What this task involves: Below are some records. Reproduce them exactly from their first line through the line with "You are a GUI", inclusive.

Stored data entries:

★ ★ ★ ★

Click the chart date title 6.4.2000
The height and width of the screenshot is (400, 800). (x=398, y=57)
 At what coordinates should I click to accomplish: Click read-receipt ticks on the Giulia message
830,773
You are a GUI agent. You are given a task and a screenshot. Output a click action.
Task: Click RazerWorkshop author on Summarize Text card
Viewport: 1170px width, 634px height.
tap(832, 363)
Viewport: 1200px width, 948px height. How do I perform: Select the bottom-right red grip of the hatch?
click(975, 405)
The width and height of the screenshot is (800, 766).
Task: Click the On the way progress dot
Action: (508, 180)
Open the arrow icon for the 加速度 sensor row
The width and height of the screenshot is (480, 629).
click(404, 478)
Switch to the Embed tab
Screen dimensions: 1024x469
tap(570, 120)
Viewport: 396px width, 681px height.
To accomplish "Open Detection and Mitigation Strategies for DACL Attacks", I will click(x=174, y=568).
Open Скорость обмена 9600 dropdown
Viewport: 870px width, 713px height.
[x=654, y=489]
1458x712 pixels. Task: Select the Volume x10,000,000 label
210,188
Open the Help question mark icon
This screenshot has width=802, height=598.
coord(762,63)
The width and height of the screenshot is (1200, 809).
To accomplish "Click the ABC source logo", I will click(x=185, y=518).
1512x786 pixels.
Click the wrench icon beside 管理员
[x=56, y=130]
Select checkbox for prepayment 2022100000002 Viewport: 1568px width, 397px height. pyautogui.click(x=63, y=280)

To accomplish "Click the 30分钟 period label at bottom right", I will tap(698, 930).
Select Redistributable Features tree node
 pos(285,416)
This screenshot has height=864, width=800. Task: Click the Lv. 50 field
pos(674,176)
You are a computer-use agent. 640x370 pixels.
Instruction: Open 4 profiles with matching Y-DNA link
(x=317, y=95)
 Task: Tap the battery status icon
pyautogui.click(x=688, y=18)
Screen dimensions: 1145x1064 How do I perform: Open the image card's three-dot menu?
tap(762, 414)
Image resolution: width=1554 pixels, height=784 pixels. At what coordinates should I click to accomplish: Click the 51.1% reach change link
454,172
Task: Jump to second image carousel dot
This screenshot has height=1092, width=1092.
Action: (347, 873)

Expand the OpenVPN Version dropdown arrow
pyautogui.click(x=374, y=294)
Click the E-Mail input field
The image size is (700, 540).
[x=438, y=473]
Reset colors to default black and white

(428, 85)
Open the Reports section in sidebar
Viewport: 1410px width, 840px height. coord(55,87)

★ ★ ★ ★

Reply:
Click the chart date title 6.4.2000
The height and width of the screenshot is (400, 800). (x=398, y=57)
 At what coordinates should I click to accomplish: Click read-receipt ticks on the Giulia message
830,773
You are a GUI agent. You are given a task and a screenshot. Output a click action.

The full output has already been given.